— Written instruction —
Render every line of the items below as a Markdown table with two columns, Row and Item line, numbering the rows and leaving out blank lines.

— Material —
^^^^^^^^

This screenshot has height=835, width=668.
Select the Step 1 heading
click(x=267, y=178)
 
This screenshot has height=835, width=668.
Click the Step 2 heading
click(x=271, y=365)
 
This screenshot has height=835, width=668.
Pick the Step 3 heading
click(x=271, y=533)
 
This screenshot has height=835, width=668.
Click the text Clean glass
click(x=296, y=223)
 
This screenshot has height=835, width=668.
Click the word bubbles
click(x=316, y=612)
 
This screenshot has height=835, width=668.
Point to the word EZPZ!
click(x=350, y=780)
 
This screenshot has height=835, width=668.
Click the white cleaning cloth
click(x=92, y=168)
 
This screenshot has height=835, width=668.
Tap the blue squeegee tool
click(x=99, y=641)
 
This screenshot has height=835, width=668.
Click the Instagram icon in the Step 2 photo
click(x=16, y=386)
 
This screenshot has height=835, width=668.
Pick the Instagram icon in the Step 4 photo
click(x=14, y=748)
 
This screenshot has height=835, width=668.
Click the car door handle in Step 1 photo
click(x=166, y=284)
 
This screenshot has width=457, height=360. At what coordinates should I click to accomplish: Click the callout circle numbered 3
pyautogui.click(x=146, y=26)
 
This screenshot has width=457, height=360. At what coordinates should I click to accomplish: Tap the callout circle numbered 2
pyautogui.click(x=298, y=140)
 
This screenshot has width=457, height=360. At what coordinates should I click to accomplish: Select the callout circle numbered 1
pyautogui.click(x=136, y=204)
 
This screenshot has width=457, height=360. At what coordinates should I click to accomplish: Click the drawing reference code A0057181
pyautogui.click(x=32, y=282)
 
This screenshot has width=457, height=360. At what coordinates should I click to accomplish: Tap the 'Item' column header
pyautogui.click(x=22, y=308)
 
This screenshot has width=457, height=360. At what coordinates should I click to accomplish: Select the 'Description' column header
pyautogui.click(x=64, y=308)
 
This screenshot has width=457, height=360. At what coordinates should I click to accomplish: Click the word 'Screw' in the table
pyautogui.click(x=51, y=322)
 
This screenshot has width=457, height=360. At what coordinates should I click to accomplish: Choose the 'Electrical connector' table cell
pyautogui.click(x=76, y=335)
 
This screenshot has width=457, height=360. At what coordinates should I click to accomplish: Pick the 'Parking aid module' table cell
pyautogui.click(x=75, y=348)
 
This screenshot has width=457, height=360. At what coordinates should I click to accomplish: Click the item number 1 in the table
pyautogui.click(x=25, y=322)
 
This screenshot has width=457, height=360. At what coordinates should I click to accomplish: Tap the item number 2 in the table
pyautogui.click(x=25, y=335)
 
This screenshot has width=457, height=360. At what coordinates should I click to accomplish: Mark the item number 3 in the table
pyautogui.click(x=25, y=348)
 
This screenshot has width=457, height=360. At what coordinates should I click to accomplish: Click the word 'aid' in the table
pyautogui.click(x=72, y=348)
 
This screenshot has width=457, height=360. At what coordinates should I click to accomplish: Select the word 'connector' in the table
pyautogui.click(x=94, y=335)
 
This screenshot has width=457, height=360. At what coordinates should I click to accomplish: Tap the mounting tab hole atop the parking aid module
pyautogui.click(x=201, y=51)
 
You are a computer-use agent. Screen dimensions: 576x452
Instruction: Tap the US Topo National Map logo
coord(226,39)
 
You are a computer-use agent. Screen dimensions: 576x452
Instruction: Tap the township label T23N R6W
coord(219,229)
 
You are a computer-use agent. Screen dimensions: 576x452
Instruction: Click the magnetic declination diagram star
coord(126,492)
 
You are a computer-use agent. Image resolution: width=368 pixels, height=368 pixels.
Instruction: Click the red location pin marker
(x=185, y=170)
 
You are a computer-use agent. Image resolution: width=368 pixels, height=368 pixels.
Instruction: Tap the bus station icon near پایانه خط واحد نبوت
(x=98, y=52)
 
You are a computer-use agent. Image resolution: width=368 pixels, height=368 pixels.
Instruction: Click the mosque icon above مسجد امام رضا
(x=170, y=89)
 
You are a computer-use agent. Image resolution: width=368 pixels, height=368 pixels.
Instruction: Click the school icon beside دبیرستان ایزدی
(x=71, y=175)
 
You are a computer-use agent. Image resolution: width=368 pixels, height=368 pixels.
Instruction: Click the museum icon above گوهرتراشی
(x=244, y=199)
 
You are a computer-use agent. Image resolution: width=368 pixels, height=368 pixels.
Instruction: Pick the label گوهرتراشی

^^^^^^^^

— Solution to this problem —
| Row | Item line |
|---|---|
| 1 | This screenshot has height=835, width=668. |
| 2 | Select the Step 1 heading |
| 3 | click(x=267, y=178) |
| 4 | This screenshot has height=835, width=668. |
| 5 | Click the Step 2 heading |
| 6 | click(x=271, y=365) |
| 7 | This screenshot has height=835, width=668. |
| 8 | Pick the Step 3 heading |
| 9 | click(x=271, y=533) |
| 10 | This screenshot has height=835, width=668. |
| 11 | Click the text Clean glass |
| 12 | click(x=296, y=223) |
| 13 | This screenshot has height=835, width=668. |
| 14 | Click the word bubbles |
| 15 | click(x=316, y=612) |
| 16 | This screenshot has height=835, width=668. |
| 17 | Point to the word EZPZ! |
| 18 | click(x=350, y=780) |
| 19 | This screenshot has height=835, width=668. |
| 20 | Click the white cleaning cloth |
| 21 | click(x=92, y=168) |
| 22 | This screenshot has height=835, width=668. |
| 23 | Tap the blue squeegee tool |
| 24 | click(x=99, y=641) |
| 25 | This screenshot has height=835, width=668. |
| 26 | Click the Instagram icon in the Step 2 photo |
| 27 | click(x=16, y=386) |
| 28 | This screenshot has height=835, width=668. |
| 29 | Pick the Instagram icon in the Step 4 photo |
| 30 | click(x=14, y=748) |
| 31 | This screenshot has height=835, width=668. |
| 32 | Click the car door handle in Step 1 photo |
| 33 | click(x=166, y=284) |
| 34 | This screenshot has width=457, height=360. At what coordinates should I click to accomplish: Click the callout circle numbered 3 |
| 35 | pyautogui.click(x=146, y=26) |
| 36 | This screenshot has width=457, height=360. At what coordinates should I click to accomplish: Tap the callout circle numbered 2 |
| 37 | pyautogui.click(x=298, y=140) |
| 38 | This screenshot has width=457, height=360. At what coordinates should I click to accomplish: Select the callout circle numbered 1 |
| 39 | pyautogui.click(x=136, y=204) |
| 40 | This screenshot has width=457, height=360. At what coordinates should I click to accomplish: Click the drawing reference code A0057181 |
| 41 | pyautogui.click(x=32, y=282) |
| 42 | This screenshot has width=457, height=360. At what coordinates should I click to accomplish: Tap the 'Item' column header |
| 43 | pyautogui.click(x=22, y=308) |
| 44 | This screenshot has width=457, height=360. At what coordinates should I click to accomplish: Select the 'Description' column header |
| 45 | pyautogui.click(x=64, y=308) |
| 46 | This screenshot has width=457, height=360. At what coordinates should I click to accomplish: Click the word 'Screw' in the table |
| 47 | pyautogui.click(x=51, y=322) |
| 48 | This screenshot has width=457, height=360. At what coordinates should I click to accomplish: Choose the 'Electrical connector' table cell |
| 49 | pyautogui.click(x=76, y=335) |
| 50 | This screenshot has width=457, height=360. At what coordinates should I click to accomplish: Pick the 'Parking aid module' table cell |
| 51 | pyautogui.click(x=75, y=348) |
| 52 | This screenshot has width=457, height=360. At what coordinates should I click to accomplish: Click the item number 1 in the table |
| 53 | pyautogui.click(x=25, y=322) |
| 54 | This screenshot has width=457, height=360. At what coordinates should I click to accomplish: Tap the item number 2 in the table |
| 55 | pyautogui.click(x=25, y=335) |
| 56 | This screenshot has width=457, height=360. At what coordinates should I click to accomplish: Mark the item number 3 in the table |
| 57 | pyautogui.click(x=25, y=348) |
| 58 | This screenshot has width=457, height=360. At what coordinates should I click to accomplish: Click the word 'aid' in the table |
| 59 | pyautogui.click(x=72, y=348) |
| 60 | This screenshot has width=457, height=360. At what coordinates should I click to accomplish: Select the word 'connector' in the table |
| 61 | pyautogui.click(x=94, y=335) |
| 62 | This screenshot has width=457, height=360. At what coordinates should I click to accomplish: Tap the mounting tab hole atop the parking aid module |
| 63 | pyautogui.click(x=201, y=51) |
| 64 | You are a computer-use agent. Screen dimensions: 576x452 |
| 65 | Instruction: Tap the US Topo National Map logo |
| 66 | coord(226,39) |
| 67 | You are a computer-use agent. Screen dimensions: 576x452 |
| 68 | Instruction: Tap the township label T23N R6W |
| 69 | coord(219,229) |
| 70 | You are a computer-use agent. Screen dimensions: 576x452 |
| 71 | Instruction: Click the magnetic declination diagram star |
| 72 | coord(126,492) |
| 73 | You are a computer-use agent. Image resolution: width=368 pixels, height=368 pixels. |
| 74 | Instruction: Click the red location pin marker |
| 75 | (x=185, y=170) |
| 76 | You are a computer-use agent. Image resolution: width=368 pixels, height=368 pixels. |
| 77 | Instruction: Tap the bus station icon near پایانه خط واحد نبوت |
| 78 | (x=98, y=52) |
| 79 | You are a computer-use agent. Image resolution: width=368 pixels, height=368 pixels. |
| 80 | Instruction: Click the mosque icon above مسجد امام رضا |
| 81 | (x=170, y=89) |
| 82 | You are a computer-use agent. Image resolution: width=368 pixels, height=368 pixels. |
| 83 | Instruction: Click the school icon beside دبیرستان ایزدی |
| 84 | (x=71, y=175) |
| 85 | You are a computer-use agent. Image resolution: width=368 pixels, height=368 pixels. |
| 86 | Instruction: Click the museum icon above گوهرتراشی |
| 87 | (x=244, y=199) |
| 88 | You are a computer-use agent. Image resolution: width=368 pixels, height=368 pixels. |
| 89 | Instruction: Pick the label گوهرتراشی |